Patients enrolled included 19 men and two women ranging in age from 37 to 80 years old. All had one or more proximal interphalangeal (PIP or middle) joints stuck in flexion of at least 40 degrees or more. Twenty-two proximal interphalangeal (PIP) joints received one standard collagenase injection followed by manual cord rupture (performed by the surgeon).
Then they were treated by a hand therapist. The hand therapy consisted of wearing a custom-made splint (dorsal hand-based extension orthosis) at night and special exercises delivered and supervised by the therapist but also performed by the patient throughout the day at home. For day use, the hand orthosis was replaced by a smaller, finger splint to hold the PIP joint in full extension (straight).
Results measured by change in finger motion were impressive. Patients went from having severe flexion contractures (range of 40 to 80 degrees) down to zero for some patients (a range from zero to 55 degrees among all 22 fingers). A contracture means the finger is stuck and cannot move. A flexion contracture gives us the clinical picture that the patient’s finger is bent by the amount of degrees mentioned and cannot straighten.
The positive results of this study are important for two reasons. First, there is no known “cure” for Dupuytren disease and second, the proximal interphalangeal (PIP) joint does not respond well to treatment. When the metacarpophalangeal (MCP) joints are primarily involved, treatment has been quite successful.
But with the PIP joints, treatment in the past has not been as successful. This may be because contractures of the PIP joints also affect the collateral ligaments (on each side of the finger joint), the volar plate, and cause adhesions inside the joint. The volar plate is actually a very thick ligament that prevents hyperextension of the joint. This ligamentous structure also reinforces the joint capsule and gives the joint greater stability.
In viewing the results of this treatment compared to other studies utilizing surgery and postoperative splinting, there was an 88 per cent improvement in the patients who received this protocol of collagenase injection, manipulation, splinting, and exercises. This compared to a 44 per cent improvement with surgical intervention and splinting for the same problem.

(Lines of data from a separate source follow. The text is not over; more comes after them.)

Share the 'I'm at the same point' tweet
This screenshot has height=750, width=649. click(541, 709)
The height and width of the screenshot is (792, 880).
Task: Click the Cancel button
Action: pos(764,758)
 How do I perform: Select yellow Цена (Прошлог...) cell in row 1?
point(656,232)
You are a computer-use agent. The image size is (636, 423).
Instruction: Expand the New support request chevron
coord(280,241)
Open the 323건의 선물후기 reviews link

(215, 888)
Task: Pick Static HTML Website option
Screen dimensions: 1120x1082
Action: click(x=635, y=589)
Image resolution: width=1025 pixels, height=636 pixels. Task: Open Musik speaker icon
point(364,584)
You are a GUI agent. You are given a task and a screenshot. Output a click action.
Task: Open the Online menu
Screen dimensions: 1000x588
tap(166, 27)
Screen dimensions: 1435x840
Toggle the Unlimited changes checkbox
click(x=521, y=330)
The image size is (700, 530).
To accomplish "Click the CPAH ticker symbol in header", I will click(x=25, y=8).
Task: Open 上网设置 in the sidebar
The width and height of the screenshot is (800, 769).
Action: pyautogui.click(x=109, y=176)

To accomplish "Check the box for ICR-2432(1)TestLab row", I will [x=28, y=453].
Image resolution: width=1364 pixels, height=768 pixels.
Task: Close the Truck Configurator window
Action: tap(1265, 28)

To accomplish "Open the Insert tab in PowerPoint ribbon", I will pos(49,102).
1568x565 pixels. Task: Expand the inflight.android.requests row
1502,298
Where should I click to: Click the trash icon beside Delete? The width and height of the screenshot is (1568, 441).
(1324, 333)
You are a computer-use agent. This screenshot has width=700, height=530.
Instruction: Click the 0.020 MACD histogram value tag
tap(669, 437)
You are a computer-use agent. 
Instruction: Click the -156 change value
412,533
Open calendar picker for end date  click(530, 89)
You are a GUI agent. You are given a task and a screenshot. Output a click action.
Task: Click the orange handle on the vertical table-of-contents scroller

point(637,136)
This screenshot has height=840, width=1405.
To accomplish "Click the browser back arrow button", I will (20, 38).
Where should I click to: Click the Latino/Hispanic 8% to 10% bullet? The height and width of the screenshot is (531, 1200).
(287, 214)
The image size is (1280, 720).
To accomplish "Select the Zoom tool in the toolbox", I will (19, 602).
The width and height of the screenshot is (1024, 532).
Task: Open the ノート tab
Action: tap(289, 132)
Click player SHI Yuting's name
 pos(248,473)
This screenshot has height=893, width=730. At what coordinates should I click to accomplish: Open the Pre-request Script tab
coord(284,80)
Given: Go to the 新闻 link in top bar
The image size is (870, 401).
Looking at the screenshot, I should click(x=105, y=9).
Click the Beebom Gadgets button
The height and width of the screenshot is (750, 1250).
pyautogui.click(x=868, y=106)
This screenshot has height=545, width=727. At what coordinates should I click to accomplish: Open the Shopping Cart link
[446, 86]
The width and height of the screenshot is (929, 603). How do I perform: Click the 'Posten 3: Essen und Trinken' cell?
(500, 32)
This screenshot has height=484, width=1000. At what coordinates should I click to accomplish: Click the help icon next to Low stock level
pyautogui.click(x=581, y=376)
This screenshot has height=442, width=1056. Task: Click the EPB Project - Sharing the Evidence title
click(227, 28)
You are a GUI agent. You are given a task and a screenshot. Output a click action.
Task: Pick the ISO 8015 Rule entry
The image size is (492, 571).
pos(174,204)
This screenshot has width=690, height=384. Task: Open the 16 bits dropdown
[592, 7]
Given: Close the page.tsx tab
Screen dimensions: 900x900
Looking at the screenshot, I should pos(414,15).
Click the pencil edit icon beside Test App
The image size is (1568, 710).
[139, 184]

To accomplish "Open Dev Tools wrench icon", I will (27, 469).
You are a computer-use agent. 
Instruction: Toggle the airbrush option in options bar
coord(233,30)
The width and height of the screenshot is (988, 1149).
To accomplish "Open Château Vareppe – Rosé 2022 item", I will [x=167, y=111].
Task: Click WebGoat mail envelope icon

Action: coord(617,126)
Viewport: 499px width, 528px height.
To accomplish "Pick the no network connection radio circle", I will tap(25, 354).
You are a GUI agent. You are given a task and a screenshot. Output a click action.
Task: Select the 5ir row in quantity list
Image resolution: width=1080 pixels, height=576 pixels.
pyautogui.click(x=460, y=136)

Despite these good results, the authors warn that problems can develop using collagenase injections. The enzymes in the injection can eat away and dissolve more than just the contracted tissue. Tendons and tendon pulleys may be adversely affected by these effects. The use of only one collagenase injection followed by carefully supervised hand therapy may have made the difference in success rates observed in this group of patients.
Given this information, a one-on-one discussion with your surgeon about the pros and cons of each treatment for your hand may be the next step.